In the instant case, the assessing officer has reopened the assessment only to assess the income, if any, that has escaped the assessment for the years under consideration. The assessments have been reopened only on the basis of the impugned incriminating document found at the premises of M/s RNS infrastructure. We also notice that the search team has recorded a statement from VP – Finance of M/s RNS Infrastructure Ltd u/s 132(4) of the Act on 12.2012 and he was confronted with the impugned incriminating document. In the reply given by the VP – Finance, he has stated that the entries were made by him on the basis of information given to him over phone from its Kudal Maharashtra branch. With regard to the entry made as “Rane-CM” also, he simply stated that the information was received from the branch. Thus, we notice that in none of the answers given, the VP- finance has implicated the assessee. In spite of these facts, the investigation wing has passed on these documents and information to the assessing officer and accordingly he has also reopened the assessments of the two years under consideration.

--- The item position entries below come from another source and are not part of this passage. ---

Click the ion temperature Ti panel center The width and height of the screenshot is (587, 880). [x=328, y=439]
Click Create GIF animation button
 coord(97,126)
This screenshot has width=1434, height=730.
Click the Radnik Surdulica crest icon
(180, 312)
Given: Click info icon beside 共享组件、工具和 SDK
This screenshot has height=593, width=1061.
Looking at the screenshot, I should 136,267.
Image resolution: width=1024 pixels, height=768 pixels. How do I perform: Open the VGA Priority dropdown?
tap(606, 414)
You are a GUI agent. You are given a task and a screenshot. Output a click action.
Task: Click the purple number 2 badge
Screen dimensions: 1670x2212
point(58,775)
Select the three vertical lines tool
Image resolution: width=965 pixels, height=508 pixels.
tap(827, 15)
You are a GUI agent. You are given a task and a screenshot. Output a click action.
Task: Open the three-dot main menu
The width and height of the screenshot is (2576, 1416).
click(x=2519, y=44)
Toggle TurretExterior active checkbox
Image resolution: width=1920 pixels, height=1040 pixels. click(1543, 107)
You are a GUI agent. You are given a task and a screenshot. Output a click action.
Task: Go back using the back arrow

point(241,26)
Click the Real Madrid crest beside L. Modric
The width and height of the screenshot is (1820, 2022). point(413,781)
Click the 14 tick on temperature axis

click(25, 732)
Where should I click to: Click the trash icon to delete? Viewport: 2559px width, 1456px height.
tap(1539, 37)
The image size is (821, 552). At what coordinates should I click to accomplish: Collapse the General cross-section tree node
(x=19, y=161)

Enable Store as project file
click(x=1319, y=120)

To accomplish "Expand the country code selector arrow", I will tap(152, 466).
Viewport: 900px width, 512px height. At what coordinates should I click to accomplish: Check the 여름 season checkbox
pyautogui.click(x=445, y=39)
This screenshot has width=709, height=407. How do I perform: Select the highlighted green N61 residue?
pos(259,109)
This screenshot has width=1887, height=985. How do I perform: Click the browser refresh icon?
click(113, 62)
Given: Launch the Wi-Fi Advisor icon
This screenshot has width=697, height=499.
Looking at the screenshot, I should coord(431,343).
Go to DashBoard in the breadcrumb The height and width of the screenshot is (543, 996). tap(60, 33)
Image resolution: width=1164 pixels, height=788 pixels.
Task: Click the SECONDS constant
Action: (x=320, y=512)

The assessing officer has also furnished to the assessee the reasons for reopening of the assessments and the assessee has also objected to the The assessing officer has specifically addressed those objections and has also rejected the same. In the notice issued u/s 142(1) of the Act, the assessing officer has asked the assessee to clarify about the impugned incriminating document and also to give explanations as to why the amounts mentioned therein should not be added back to the total income of the assessee. In response thereto, the assessee has filed a reply, wherein he has denied any connection with the incriminating document. The assessing officer was satisfied with the said explanations and accordingly did not make any addition to the total income in both the years.

However, the Ld Pr. CIT has taken the view that the assessing officer has completed the assessments without making proper enquiries with regard to the incriminating documents. According to Ld Pr. CIT, the AO should have made further enquiries in this matter. Accordingly he has passed the impugned revision order.